What is Emerge? To many familiar with it, it is the online publication of the Arts Administration & Policy Department at the School of the Art Institute of Chicago. But to all of us who have been involved in putting together the Fall 2017/Spring 2018 issue Emerge has become a fluid and flexible platform for experimentation, collaboration, and discussion. While it lives in the web in its final form, Emerge has been both the outcome and the process, one that started with a vague discussion among peers back in the Summer of 2017 and that continued months afterwards through studio visits, advising sessions, endless email threads, and public programming, closing its current cycle here for all to see. In this way, Emerge is a student led online platform passed down from year to year and peer to peer dedicated to the examination of pressing issues in cultural management.

▶ _Dataset rows_
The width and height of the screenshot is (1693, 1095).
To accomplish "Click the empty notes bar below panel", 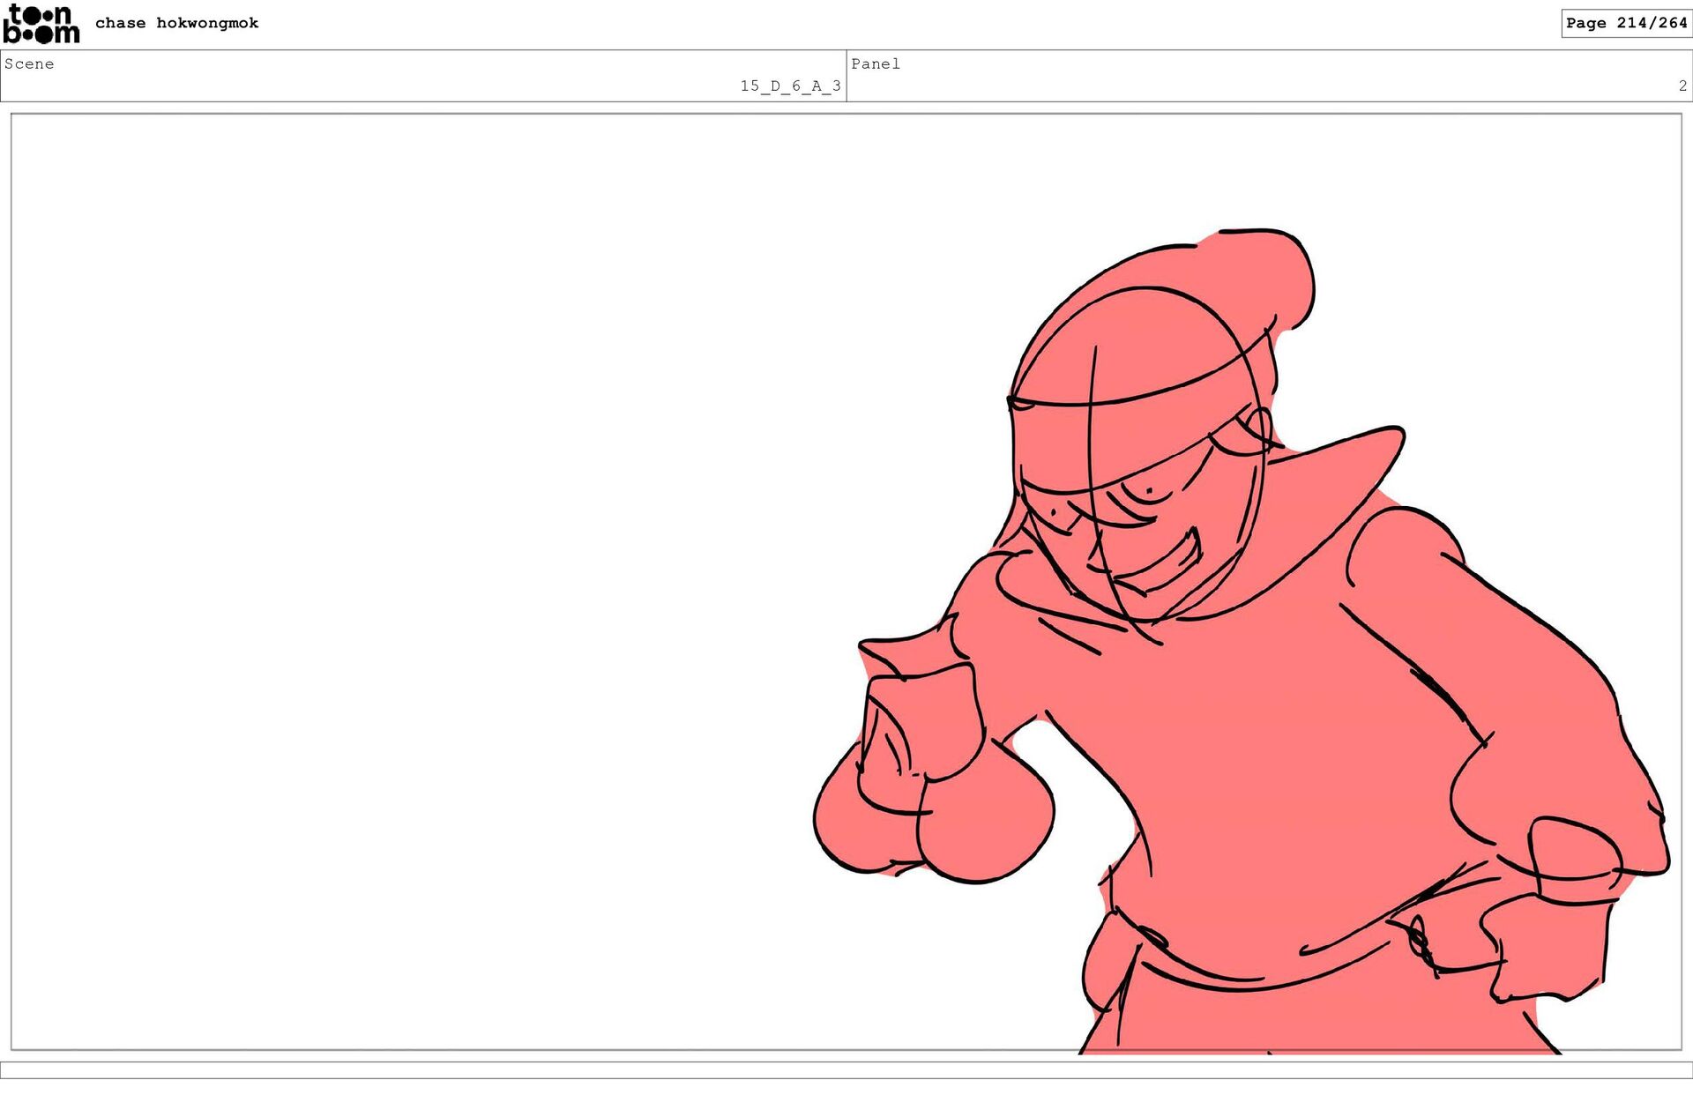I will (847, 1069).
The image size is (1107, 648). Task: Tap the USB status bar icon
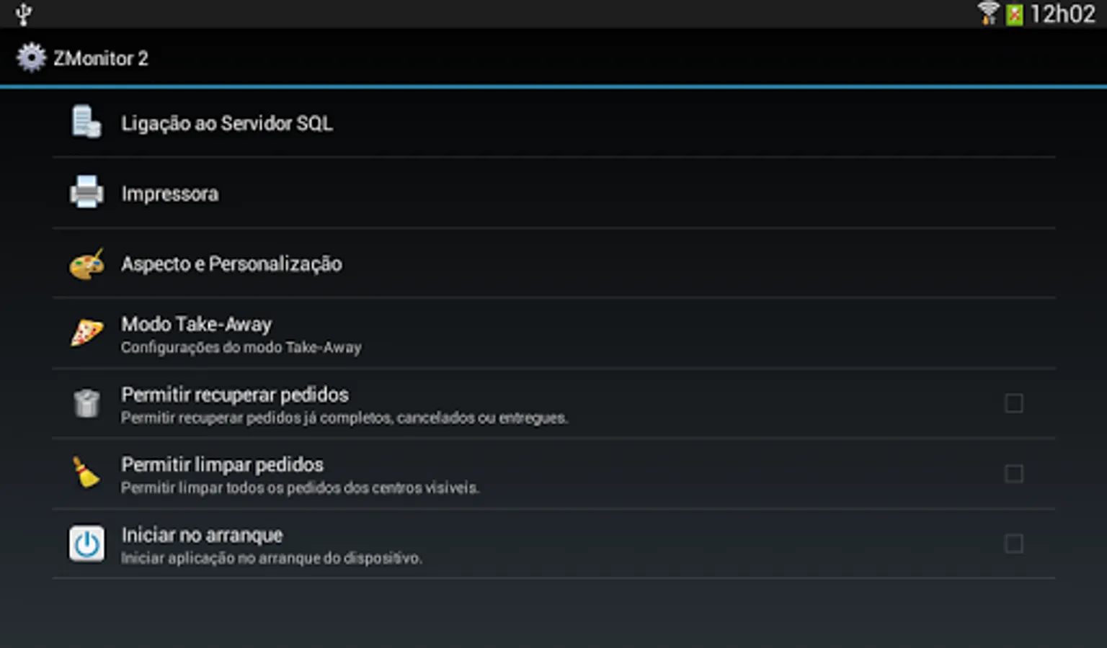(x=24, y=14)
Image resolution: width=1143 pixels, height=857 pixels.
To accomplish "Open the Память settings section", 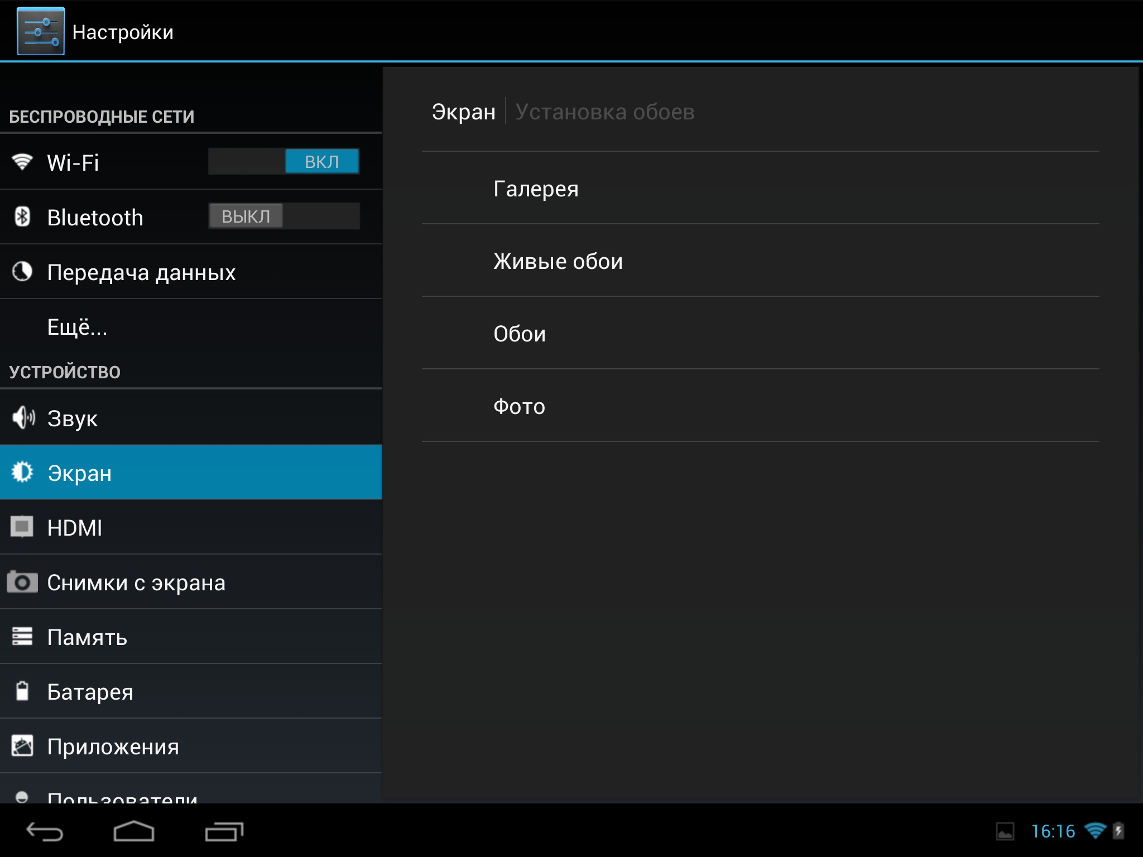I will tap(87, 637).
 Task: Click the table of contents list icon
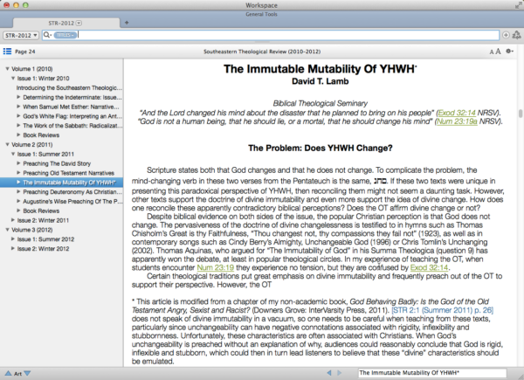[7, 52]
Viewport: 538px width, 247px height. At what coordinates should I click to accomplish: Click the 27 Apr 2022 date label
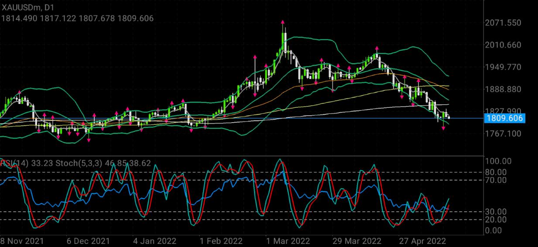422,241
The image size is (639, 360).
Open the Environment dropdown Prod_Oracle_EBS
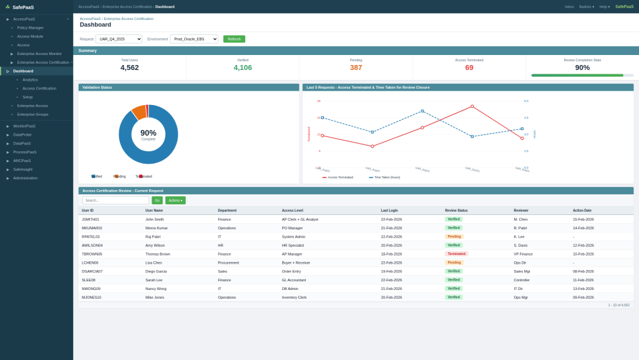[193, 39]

* * *

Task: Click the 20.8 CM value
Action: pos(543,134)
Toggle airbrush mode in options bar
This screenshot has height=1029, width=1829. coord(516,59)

* * *

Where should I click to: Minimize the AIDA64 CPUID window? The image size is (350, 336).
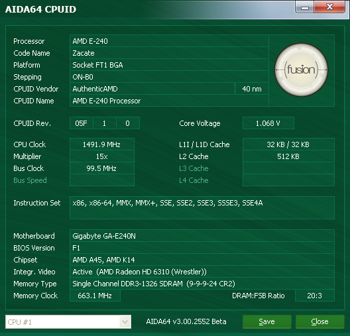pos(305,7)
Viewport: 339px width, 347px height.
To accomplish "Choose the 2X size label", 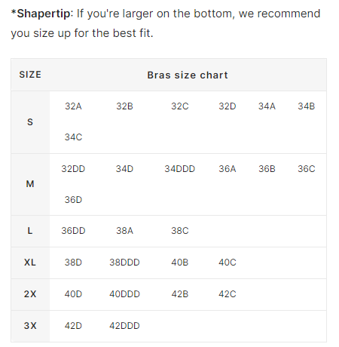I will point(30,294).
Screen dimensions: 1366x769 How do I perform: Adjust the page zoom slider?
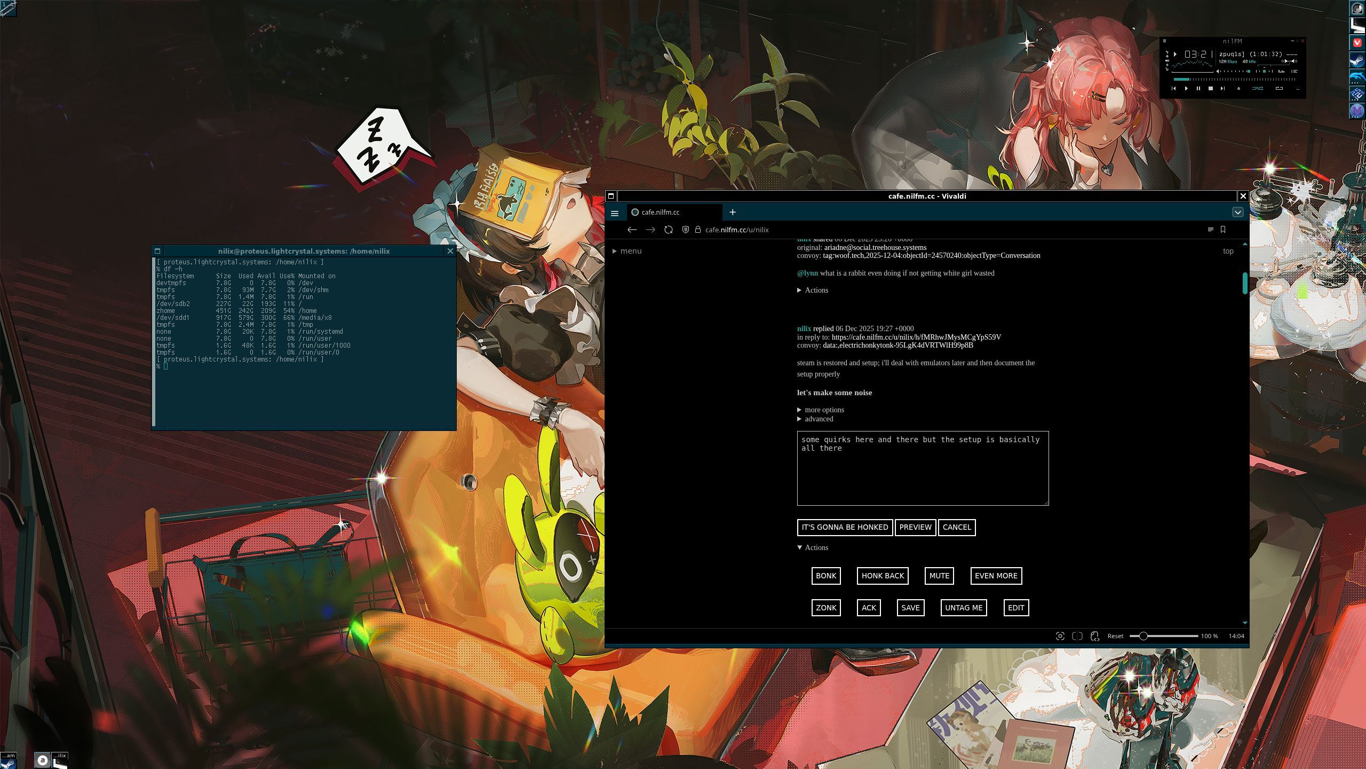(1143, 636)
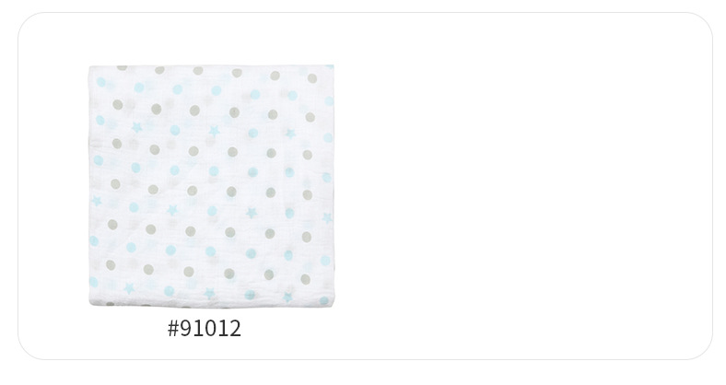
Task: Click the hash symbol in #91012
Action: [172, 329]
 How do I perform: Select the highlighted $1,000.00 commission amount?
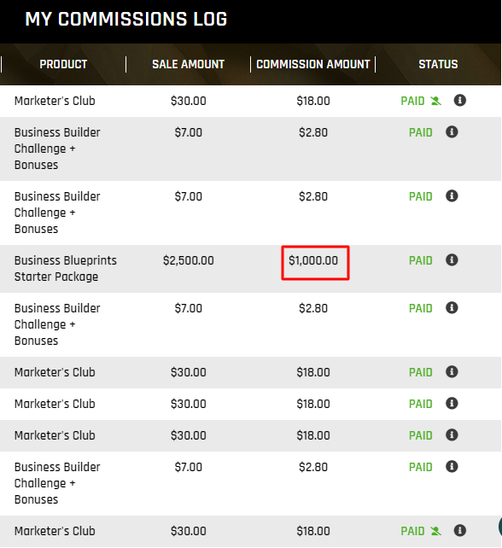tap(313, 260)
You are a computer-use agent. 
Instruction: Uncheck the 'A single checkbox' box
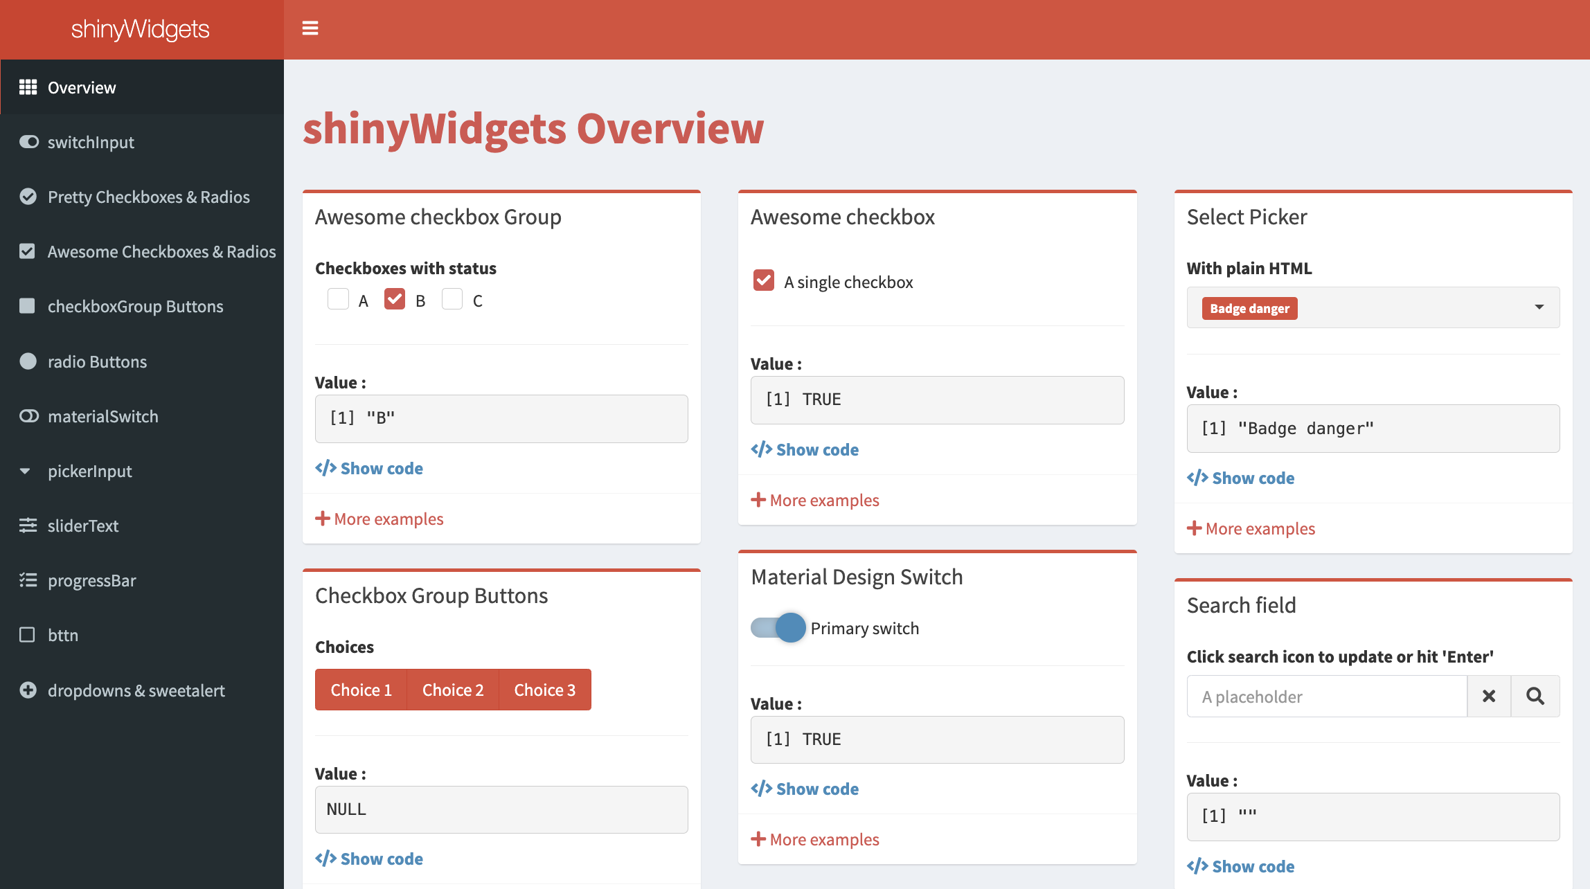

▶ _Task brief_
Please answer from the passage about Emerge: when did the discussion that began the Fall 2017/Spring 2018 issue start? These lines were taken from a separate source.

▶ _Complete response_
In the Summer of 2017.